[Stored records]
Start of Block
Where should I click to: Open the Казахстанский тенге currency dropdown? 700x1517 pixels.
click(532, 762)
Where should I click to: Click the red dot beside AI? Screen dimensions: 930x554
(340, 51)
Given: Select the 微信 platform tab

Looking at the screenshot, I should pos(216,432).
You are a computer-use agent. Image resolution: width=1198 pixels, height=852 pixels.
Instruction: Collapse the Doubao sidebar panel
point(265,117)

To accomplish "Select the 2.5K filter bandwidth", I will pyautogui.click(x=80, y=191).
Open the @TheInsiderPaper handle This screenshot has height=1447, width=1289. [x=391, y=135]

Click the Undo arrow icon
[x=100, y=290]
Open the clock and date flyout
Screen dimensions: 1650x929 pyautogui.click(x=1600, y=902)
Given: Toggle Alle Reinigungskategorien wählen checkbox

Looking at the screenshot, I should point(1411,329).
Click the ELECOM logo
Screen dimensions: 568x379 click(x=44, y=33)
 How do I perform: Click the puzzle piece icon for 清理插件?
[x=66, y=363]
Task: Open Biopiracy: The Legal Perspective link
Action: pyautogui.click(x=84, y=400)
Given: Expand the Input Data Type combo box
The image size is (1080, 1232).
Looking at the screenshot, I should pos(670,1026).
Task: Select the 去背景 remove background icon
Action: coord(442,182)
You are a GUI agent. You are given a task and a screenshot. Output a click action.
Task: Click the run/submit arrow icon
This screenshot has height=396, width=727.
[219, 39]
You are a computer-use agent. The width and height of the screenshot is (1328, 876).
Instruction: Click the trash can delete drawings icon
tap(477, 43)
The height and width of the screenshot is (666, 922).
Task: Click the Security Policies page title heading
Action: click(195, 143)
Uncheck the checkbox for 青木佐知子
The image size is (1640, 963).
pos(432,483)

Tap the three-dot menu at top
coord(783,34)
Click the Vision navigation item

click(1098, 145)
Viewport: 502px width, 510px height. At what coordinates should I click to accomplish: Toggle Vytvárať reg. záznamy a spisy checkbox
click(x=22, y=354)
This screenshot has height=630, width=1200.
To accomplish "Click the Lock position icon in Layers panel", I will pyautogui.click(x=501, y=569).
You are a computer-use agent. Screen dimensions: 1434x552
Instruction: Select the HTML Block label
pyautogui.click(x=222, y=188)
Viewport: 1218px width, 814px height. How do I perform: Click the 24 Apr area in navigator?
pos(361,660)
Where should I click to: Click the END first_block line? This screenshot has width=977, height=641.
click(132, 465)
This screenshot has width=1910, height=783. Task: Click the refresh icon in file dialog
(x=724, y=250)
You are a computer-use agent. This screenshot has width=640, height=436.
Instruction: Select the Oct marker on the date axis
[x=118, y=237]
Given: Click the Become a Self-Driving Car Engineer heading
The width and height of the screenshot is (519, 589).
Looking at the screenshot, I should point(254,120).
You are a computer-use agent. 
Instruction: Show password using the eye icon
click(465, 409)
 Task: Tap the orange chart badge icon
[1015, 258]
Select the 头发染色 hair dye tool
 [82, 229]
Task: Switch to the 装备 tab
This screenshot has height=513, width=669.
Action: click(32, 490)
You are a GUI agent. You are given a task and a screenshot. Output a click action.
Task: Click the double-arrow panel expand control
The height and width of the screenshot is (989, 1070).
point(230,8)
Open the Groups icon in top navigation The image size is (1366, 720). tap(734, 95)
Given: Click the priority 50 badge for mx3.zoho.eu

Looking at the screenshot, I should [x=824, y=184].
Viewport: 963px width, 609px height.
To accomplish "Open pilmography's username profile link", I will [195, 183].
End of Block
Problem requirements | Please give the full set of data again exactly.

Exercise result |
Where should I click to: Open the Казахстанский тенге currency dropdown? 700x1517 pixels.
click(532, 762)
Where should I click to: Click the red dot beside AI? Screen dimensions: 930x554
(340, 51)
Given: Select the 微信 platform tab

Looking at the screenshot, I should pos(216,432).
You are a computer-use agent. Image resolution: width=1198 pixels, height=852 pixels.
Instruction: Collapse the Doubao sidebar panel
point(265,117)

To accomplish "Select the 2.5K filter bandwidth", I will pyautogui.click(x=80, y=191).
Open the @TheInsiderPaper handle This screenshot has height=1447, width=1289. [x=391, y=135]

Click the Undo arrow icon
[x=100, y=290]
Open the clock and date flyout
Screen dimensions: 1650x929 pyautogui.click(x=1600, y=902)
Given: Toggle Alle Reinigungskategorien wählen checkbox

Looking at the screenshot, I should point(1411,329).
Click the ELECOM logo
Screen dimensions: 568x379 click(x=44, y=33)
 How do I perform: Click the puzzle piece icon for 清理插件?
[x=66, y=363]
Task: Open Biopiracy: The Legal Perspective link
Action: pyautogui.click(x=84, y=400)
Given: Expand the Input Data Type combo box
The image size is (1080, 1232).
Looking at the screenshot, I should pos(670,1026).
Task: Select the 去背景 remove background icon
Action: coord(442,182)
You are a GUI agent. You are given a task and a screenshot. Output a click action.
Task: Click the run/submit arrow icon
This screenshot has height=396, width=727.
[219, 39]
You are a computer-use agent. The width and height of the screenshot is (1328, 876).
Instruction: Click the trash can delete drawings icon
tap(477, 43)
The height and width of the screenshot is (666, 922).
Task: Click the Security Policies page title heading
Action: click(195, 143)
Uncheck the checkbox for 青木佐知子
The image size is (1640, 963).
pos(432,483)

Tap the three-dot menu at top
coord(783,34)
Click the Vision navigation item

click(1098, 145)
Viewport: 502px width, 510px height. At what coordinates should I click to accomplish: Toggle Vytvárať reg. záznamy a spisy checkbox
click(x=22, y=354)
This screenshot has height=630, width=1200.
To accomplish "Click the Lock position icon in Layers panel", I will pyautogui.click(x=501, y=569).
You are a computer-use agent. Screen dimensions: 1434x552
Instruction: Select the HTML Block label
pyautogui.click(x=222, y=188)
Viewport: 1218px width, 814px height. How do I perform: Click the 24 Apr area in navigator?
pos(361,660)
Where should I click to: Click the END first_block line? This screenshot has width=977, height=641.
click(132, 465)
This screenshot has width=1910, height=783. Task: Click the refresh icon in file dialog
(x=724, y=250)
You are a computer-use agent. This screenshot has width=640, height=436.
Instruction: Select the Oct marker on the date axis
[x=118, y=237]
Given: Click the Become a Self-Driving Car Engineer heading
The width and height of the screenshot is (519, 589).
Looking at the screenshot, I should point(254,120).
You are a computer-use agent. 
Instruction: Show password using the eye icon
click(465, 409)
 Task: Tap the orange chart badge icon
[1015, 258]
Select the 头发染色 hair dye tool
 [82, 229]
Task: Switch to the 装备 tab
This screenshot has height=513, width=669.
Action: click(32, 490)
You are a GUI agent. You are given a task and a screenshot. Output a click action.
Task: Click the double-arrow panel expand control
The height and width of the screenshot is (989, 1070).
point(230,8)
Open the Groups icon in top navigation The image size is (1366, 720). tap(734, 95)
Given: Click the priority 50 badge for mx3.zoho.eu

Looking at the screenshot, I should [x=824, y=184].
Viewport: 963px width, 609px height.
To accomplish "Open pilmography's username profile link", I will [195, 183].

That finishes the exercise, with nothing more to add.